Does your child grind their teeth during a nightmare, or if they snore? This can lead to them developing headaches.
According to a new study, nightmares and snoring can lead to a child developing a headache. The recent study published in the Journal of Craniomandibular Practice found that nightmares and snoring are linked to bruxism (grinding your teeth at night). “It is well documented that bruxism can lead to headaches,” says Dr Elliot Shevel, South Africa’s pioneer in the field of migraine surgery and the medical director of The Headache Clinic. “The causes of bruxism are largely unknown, but risk factors are anxiety, stress, caffeine, sleep apnoea, snoring, and fatigue.”
The aim of the study
The aim of the study was to investigate the routine, sleep history, and orofacial disorders associated with children between the ages of three and seven with nocturnal bruxism (grinding their teeth at night).
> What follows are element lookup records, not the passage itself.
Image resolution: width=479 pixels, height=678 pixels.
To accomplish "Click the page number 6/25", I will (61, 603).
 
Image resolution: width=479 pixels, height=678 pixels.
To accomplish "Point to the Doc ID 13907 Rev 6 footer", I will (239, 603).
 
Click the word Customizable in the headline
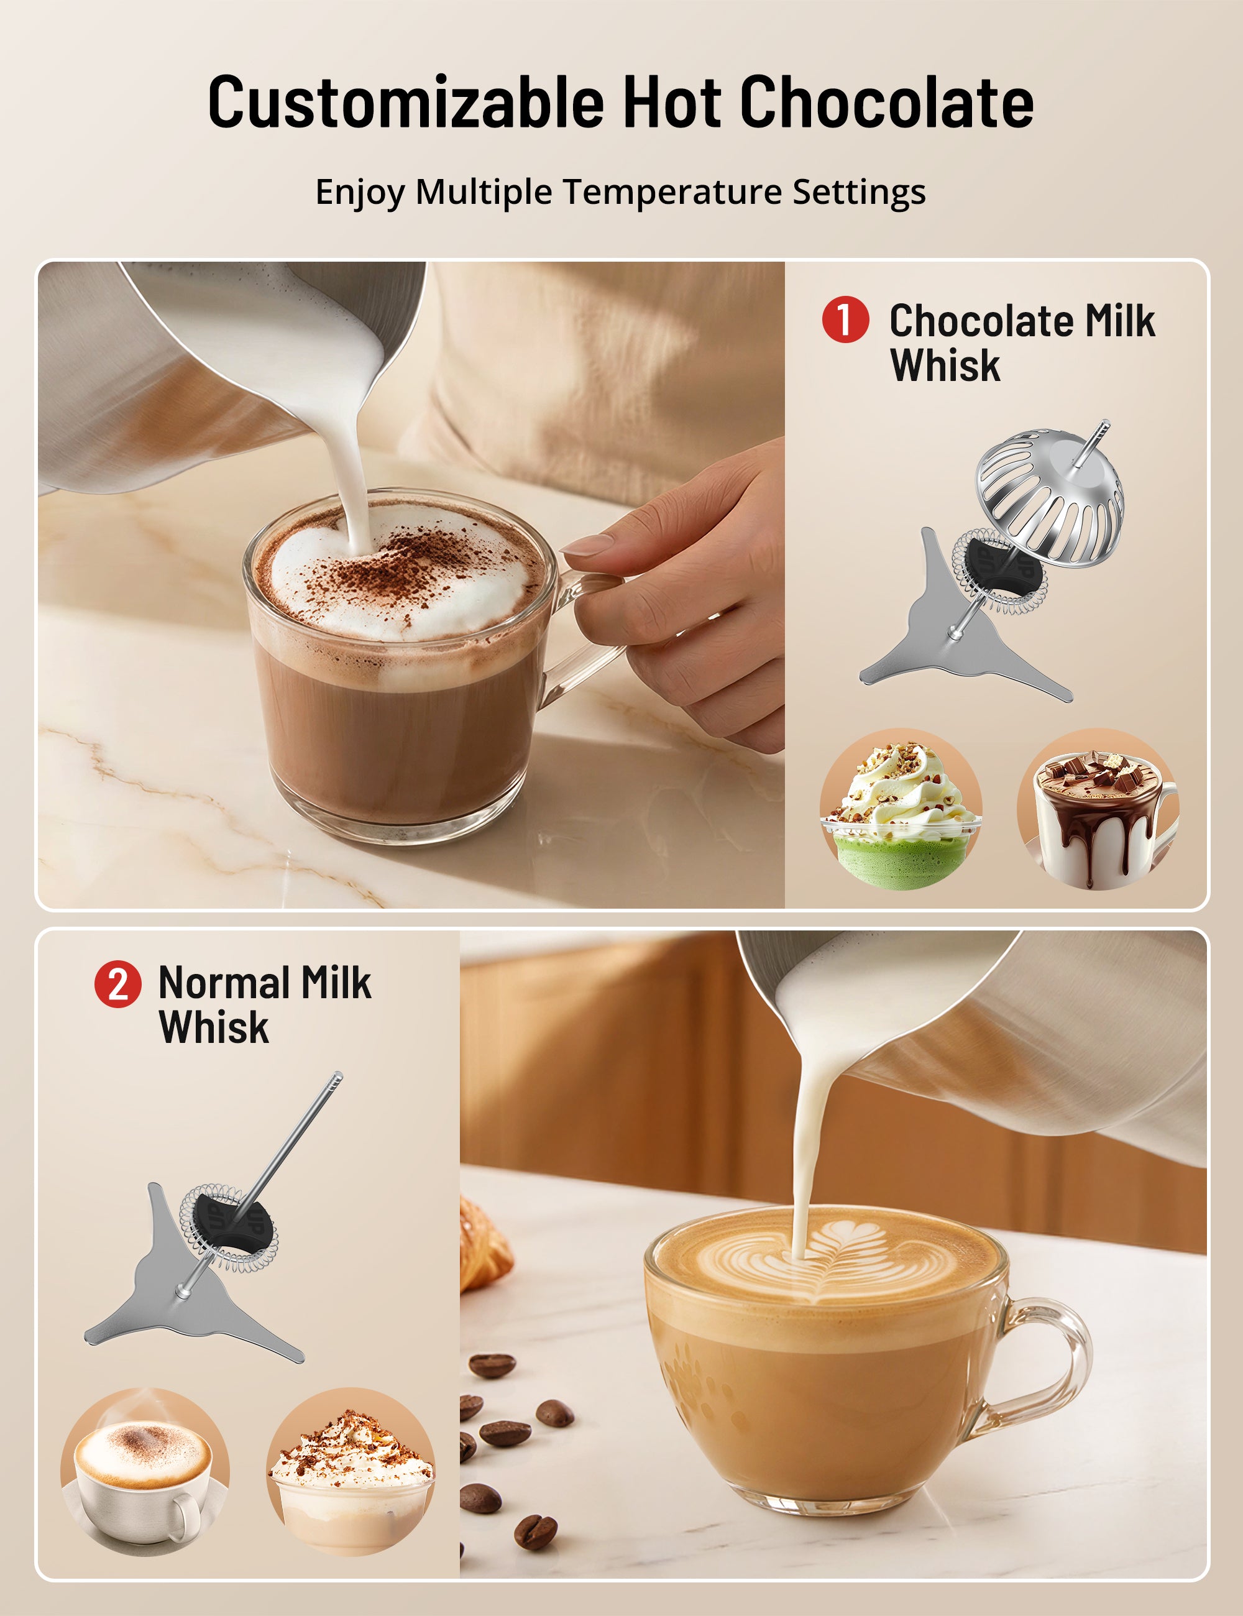point(405,102)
Data about the children’s routine during the day, during sleep and awakening, headache frequency, temporomandibular joint, and hearing impairments were obtained through interviews with parents and caregivers. An electromyography examination – a diagnostic procedure to assess the health of muscles and the nerve cells that control them – was used to assess the activity of facial muscles. Multiple logistic regression, chi-square test, and T-test analyses were also performed. “This study confirms that snoring and nightmares may also lead to children grinding their teeth,” says Dr Shevel. This tension in turn can lead to headaches developing.
Symptoms and treatment for migraines
“We have found that muscle tension in the jaws, face, head, and neck are some of the major underlying causes of migraine,” says Dr Shevel. “Parents should consider treating the muscle tension in their kids to prevent migraine pain while addressing the underlying fear and insecurities causing their child’s nightmares.”